START INFORMATION GIVEN
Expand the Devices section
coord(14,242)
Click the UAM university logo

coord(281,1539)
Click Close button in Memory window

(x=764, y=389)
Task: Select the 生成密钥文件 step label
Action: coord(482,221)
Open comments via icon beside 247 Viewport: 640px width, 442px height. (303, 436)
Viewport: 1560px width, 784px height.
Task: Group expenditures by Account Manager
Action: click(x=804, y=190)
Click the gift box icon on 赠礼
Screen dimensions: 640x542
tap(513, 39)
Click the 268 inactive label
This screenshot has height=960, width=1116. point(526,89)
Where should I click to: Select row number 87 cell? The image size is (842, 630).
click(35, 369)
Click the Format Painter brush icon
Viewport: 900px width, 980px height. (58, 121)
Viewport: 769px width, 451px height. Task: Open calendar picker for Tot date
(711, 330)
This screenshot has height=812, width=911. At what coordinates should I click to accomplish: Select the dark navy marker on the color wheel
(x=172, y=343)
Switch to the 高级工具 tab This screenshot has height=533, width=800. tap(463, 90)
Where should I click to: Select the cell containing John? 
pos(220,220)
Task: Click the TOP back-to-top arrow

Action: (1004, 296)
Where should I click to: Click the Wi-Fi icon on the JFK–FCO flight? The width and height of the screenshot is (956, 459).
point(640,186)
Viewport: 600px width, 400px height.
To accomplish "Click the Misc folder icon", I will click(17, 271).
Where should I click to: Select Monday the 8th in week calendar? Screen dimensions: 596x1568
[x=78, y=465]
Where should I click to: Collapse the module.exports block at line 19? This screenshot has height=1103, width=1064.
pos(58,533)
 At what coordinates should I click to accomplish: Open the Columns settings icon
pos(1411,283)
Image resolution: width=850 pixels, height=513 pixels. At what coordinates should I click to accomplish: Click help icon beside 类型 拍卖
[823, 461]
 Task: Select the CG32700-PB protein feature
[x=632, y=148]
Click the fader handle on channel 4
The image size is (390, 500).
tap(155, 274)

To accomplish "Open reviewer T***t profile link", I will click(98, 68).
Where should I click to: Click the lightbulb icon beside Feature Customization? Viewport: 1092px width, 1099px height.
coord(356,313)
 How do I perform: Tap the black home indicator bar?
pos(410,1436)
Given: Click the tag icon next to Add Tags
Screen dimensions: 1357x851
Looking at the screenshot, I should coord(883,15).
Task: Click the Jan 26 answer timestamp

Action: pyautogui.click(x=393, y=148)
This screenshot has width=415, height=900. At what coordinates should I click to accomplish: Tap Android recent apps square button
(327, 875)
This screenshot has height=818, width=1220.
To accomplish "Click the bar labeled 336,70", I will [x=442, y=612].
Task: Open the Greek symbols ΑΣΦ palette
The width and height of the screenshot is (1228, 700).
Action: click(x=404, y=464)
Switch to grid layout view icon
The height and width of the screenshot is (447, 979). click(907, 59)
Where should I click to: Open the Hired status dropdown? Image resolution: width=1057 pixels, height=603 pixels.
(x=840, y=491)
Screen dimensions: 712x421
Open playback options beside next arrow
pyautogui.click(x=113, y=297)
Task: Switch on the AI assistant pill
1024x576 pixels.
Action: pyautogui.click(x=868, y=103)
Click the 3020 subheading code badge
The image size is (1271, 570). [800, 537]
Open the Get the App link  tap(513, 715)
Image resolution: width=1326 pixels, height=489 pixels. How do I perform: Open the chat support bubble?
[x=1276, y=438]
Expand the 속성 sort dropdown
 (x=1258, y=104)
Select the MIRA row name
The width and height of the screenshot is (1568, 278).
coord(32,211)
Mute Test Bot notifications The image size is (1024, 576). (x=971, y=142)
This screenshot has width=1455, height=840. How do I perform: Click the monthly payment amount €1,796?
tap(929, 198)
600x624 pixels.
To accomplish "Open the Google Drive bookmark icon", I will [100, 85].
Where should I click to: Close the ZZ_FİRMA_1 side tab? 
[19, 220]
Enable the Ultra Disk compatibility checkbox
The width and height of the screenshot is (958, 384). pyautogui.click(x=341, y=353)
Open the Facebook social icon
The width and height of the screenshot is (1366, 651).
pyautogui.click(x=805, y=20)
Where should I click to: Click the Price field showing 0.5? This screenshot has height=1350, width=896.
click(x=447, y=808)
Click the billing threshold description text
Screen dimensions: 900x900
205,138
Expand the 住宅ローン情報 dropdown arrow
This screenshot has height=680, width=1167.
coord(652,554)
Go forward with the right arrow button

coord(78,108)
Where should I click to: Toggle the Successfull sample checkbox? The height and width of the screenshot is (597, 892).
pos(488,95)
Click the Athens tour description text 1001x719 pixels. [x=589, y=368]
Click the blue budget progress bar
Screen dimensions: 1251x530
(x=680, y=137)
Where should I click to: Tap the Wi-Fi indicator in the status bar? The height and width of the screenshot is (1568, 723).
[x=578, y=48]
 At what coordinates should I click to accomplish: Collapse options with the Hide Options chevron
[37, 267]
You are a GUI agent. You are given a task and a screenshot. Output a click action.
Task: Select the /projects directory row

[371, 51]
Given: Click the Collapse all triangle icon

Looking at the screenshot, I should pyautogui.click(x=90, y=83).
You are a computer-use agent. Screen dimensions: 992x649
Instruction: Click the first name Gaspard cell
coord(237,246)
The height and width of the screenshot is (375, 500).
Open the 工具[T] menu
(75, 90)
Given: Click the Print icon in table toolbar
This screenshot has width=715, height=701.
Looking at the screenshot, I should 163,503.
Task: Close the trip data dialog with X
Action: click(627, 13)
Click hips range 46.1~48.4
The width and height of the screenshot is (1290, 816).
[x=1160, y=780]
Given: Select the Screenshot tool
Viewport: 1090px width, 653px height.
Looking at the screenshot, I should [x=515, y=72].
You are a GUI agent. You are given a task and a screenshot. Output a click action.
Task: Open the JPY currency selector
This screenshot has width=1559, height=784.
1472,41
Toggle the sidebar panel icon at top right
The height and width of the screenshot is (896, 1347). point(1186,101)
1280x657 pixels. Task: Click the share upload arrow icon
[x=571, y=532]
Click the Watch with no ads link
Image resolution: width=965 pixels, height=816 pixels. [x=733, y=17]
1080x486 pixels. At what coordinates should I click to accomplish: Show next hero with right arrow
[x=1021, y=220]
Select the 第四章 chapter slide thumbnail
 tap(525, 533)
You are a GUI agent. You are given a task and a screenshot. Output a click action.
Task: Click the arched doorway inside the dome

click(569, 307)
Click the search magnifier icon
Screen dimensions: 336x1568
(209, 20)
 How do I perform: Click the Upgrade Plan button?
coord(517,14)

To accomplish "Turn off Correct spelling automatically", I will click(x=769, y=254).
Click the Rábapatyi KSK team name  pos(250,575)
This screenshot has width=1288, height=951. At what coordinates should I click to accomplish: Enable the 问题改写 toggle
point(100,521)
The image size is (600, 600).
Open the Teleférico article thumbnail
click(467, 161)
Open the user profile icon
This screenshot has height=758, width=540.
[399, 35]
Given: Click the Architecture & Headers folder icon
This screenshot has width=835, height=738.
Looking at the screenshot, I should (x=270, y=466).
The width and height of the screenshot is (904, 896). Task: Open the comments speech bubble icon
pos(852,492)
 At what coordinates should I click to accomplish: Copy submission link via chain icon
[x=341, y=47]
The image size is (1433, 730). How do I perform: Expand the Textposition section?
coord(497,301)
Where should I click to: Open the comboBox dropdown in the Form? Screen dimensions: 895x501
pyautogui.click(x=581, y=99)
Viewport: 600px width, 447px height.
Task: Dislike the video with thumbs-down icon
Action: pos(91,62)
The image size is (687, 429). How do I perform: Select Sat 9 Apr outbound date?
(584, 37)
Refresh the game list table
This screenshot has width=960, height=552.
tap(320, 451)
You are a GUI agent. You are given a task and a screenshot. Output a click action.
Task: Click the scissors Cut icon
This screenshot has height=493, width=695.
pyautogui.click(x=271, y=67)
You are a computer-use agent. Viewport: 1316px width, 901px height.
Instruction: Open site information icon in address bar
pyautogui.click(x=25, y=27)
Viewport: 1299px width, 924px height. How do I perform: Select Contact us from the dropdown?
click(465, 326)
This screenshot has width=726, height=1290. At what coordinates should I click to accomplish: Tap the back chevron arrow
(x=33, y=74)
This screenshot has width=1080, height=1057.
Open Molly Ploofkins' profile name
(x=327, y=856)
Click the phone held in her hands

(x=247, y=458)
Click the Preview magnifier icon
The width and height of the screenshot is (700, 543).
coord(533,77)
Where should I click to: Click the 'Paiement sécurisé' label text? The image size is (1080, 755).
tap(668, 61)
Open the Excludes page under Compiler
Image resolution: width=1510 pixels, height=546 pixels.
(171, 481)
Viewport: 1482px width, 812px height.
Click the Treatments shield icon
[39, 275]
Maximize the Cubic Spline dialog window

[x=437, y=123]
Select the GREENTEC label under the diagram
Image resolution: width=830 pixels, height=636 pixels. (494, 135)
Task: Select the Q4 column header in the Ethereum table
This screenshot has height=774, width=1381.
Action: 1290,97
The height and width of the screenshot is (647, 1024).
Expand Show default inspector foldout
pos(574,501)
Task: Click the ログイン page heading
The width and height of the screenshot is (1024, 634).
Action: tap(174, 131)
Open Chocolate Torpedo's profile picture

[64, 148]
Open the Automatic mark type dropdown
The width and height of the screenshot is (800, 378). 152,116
END INFORMATION GIVEN
Could you return all lines from the data above that contain the string "description"?

OUTPUT BELOW:
Click the billing threshold description text
Click the Athens tour description text 1001x719 pixels. [x=589, y=368]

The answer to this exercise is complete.